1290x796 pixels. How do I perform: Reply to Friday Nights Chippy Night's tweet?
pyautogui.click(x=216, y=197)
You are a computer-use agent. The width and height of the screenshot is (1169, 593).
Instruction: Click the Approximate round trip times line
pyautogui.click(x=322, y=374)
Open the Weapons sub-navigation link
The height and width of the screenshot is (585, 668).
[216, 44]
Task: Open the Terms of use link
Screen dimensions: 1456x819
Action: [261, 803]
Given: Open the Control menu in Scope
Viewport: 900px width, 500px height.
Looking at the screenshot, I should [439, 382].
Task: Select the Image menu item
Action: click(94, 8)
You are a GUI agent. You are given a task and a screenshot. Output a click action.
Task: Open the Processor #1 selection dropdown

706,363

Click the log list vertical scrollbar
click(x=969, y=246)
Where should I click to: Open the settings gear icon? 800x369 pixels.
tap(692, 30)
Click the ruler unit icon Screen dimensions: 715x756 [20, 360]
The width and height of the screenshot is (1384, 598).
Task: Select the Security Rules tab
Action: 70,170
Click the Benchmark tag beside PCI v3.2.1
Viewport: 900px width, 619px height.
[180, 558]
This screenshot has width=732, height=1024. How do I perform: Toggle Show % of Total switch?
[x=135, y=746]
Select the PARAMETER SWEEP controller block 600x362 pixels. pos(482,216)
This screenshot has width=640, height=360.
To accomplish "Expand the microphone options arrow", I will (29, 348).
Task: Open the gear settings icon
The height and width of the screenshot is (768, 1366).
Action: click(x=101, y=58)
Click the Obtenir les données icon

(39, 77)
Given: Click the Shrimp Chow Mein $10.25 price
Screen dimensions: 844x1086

■ ■ ■ ■

- TASK BRIEF
Give the exact lines, and only those, from the line containing "Viewport: 900px width, 500px height." through the line containing "This screenshot has width=640, height=360." in the entries above.

- OUTPUT FOR THIS TASK
Viewport: 900px width, 500px height.
Looking at the screenshot, I should [439, 382].
Task: Select the Image menu item
Action: click(94, 8)
You are a GUI agent. You are given a task and a screenshot. Output a click action.
Task: Open the Processor #1 selection dropdown

706,363

Click the log list vertical scrollbar
click(x=969, y=246)
Where should I click to: Open the settings gear icon? 800x369 pixels.
tap(692, 30)
Click the ruler unit icon Screen dimensions: 715x756 [20, 360]
The width and height of the screenshot is (1384, 598).
Task: Select the Security Rules tab
Action: 70,170
Click the Benchmark tag beside PCI v3.2.1
Viewport: 900px width, 619px height.
[180, 558]
This screenshot has width=732, height=1024. How do I perform: Toggle Show % of Total switch?
[x=135, y=746]
Select the PARAMETER SWEEP controller block 600x362 pixels. pos(482,216)
This screenshot has width=640, height=360.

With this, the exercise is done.